Third, the microarray study identified sequences similar to those of human endogenous retrovirus K (HERV-K) in vaccines produced in human cells (M-M-R-II, Meruvax II and Varivax). These sequences are already known to be present in human cell DNA, and their identification is an expected finding, because these vaccines are known to contain human cell DNA as a result of the way they are manufactured. It should also be noted that HERV-K sequences are not able to produce an infectious virus and therefore the presence of such sequences does not pose a safety concern in vaccines.
How do the findings of the research team affect FDA’s assessment of vaccines?
The safety and effectiveness of vaccines is one of FDA's top priorities. FDA carefully evaluates the data it receives from manufacturers, as well as the most current science, to ensure that all licensed vaccines for the United States are safe and effective.

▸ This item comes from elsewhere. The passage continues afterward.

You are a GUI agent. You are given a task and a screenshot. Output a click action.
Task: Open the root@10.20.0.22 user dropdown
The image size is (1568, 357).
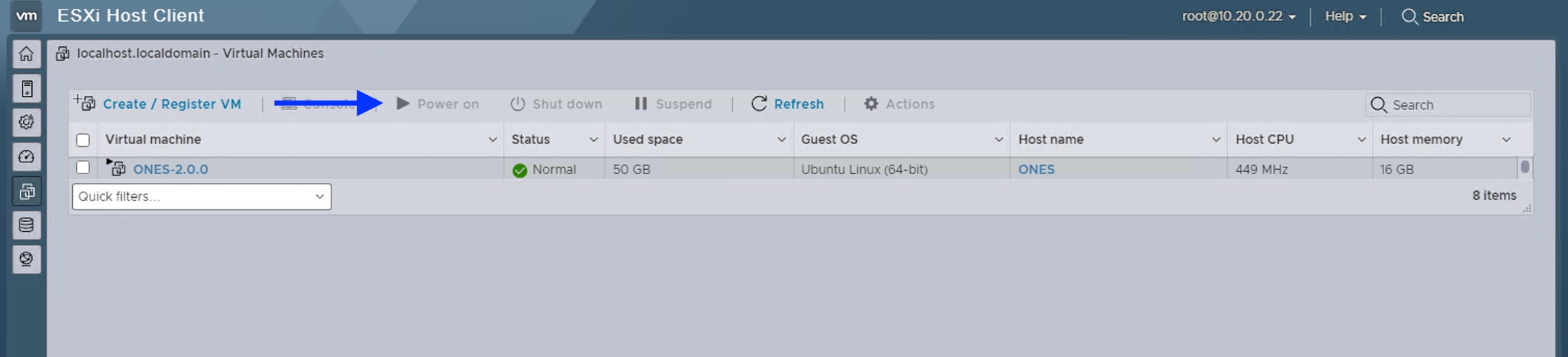click(x=1238, y=16)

This research study used a powerful new technique to study vaccines and unexpectedly found the presence of PCV1 DNA in the rotavirus vaccine manufactured by GlaxoSmithKline.
PCV1 is not known to cause illness in humans, and there is no evidence that the presence of PCV1 poses any safety concern. FDA is obtaining additional information about this finding and will provide updated information and recommendations to the public and clinical community soon.
As science and technology evolve and more advanced screening tools become available, FDA will need to carefully assess how these should be applied. In this regard, FDA will be seeking the advice of experts whom we assemble when we convene an advisory committee meeting in the coming weeks.
FDA is committed to keeping the public informed and assuring the safety of vaccines.